Now suppose you wanted to retrieve a QuerySet of all A models in the database, but with all of the subclass records and the subclass's foreign key records as well, using select_related() to limit your app to a single database call. You would write a query like this:
the_as = A.objects.select_related("b", "b__fk_field").all()
One query returns all of the data needed! Awesome.
Except not. Because this version of the query is doing its own filtering, even though select_related is not supposed to filter any results at all:
set_1 = A.objects.select_related("b", "b__fk_field").all() #Only returns A objects with associated B objects
set_2 = A.objects.all() #Returns all A objects
len(set_1) > len(set_2) #Will always be False
I used the django-debug-toolbar to inspect the query and found the problem.
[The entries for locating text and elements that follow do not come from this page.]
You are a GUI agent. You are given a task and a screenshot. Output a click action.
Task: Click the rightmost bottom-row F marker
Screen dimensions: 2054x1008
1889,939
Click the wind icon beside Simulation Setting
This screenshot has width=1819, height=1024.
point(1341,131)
The generated SQL query uses an INNER JOIN to join the C table to the query, instead of a LEFT OUTER JOIN like other subclassed fields:
SELECT "app_a"."field1", "app_b"."fk_field_id", "app_c"."field2"
FROM "app_a"
LEFT OUTER JOIN "app_b" ON ("app_a"."id" = "app_b"."a_ptr_id")
INNER JOIN "app_c" ON ("app_b"."fk_field_id" = "app_c"."id");
And it seems if I simply change the INNER JOIN to LEFT OUTER JOIN, then I get the records that I want, but that doesn't help me when using Django's ORM.
Is this a bug in select_related() in Django's ORM? Is there any work around for this, or am I simply going to have to do a direct query of the database and map the results myself? Should I be using something like Django-Polymorphic to do this?
It looks like a bug, specifically it seems to be ignoring the nullable nature of the A->B relationship, if for example you had a foreign key reference to B in A instead of the subclassing, that foreign key would of course be nullable and django would use a left join for it. You should probably raise this in the django issue tracker. You could also try using prefetch_related instead of select_related that might get around your issue.
I found a work around for this, but I will wait a while to accept it in hopes that I can get some better answers.
The INNER JOIN created by the select_related('b__fk_field') needs to be removed from the underlying SQL so that the results aren't filtered by the B records in the database. So the new query needs to leave the b__fk_field parameter in select_related out:
the_as = A.objects.select_related('b')
However, this forces us to call the database everytime a C object is accessed from the A object.
for a in the_as:
#Note that this throws an DoesNotExist error if a doesn't have an
#associated b
print a.b.fk_field.field2 #Hits the database everytime.
The hack to work around this is to get all of the C objects we need from the database from one query and then have each B object reference them manually. We can do this because the database call that accesses the B objects retrieved will have the fk_field_id that references their associated C object:
c_ids = [a.b.fk_field_id for a in the_as] #Get all the C ids
the_cs = C.objects.filter(pk__in=c_ids) #Run a query to get all of the needed C records
for c in the_cs:
for a in the_as:
if a.b.fk_field_id == c.pk: #Throws DoesNotExist if no b associated with a
a.b.fk_field = c
break
I'm sure there's a functional way to write that without the nested loop, but this illustrates what's happening. It's not ideal, but it provides all of the data with the absolute minimum number of database hits - which is what I wanted.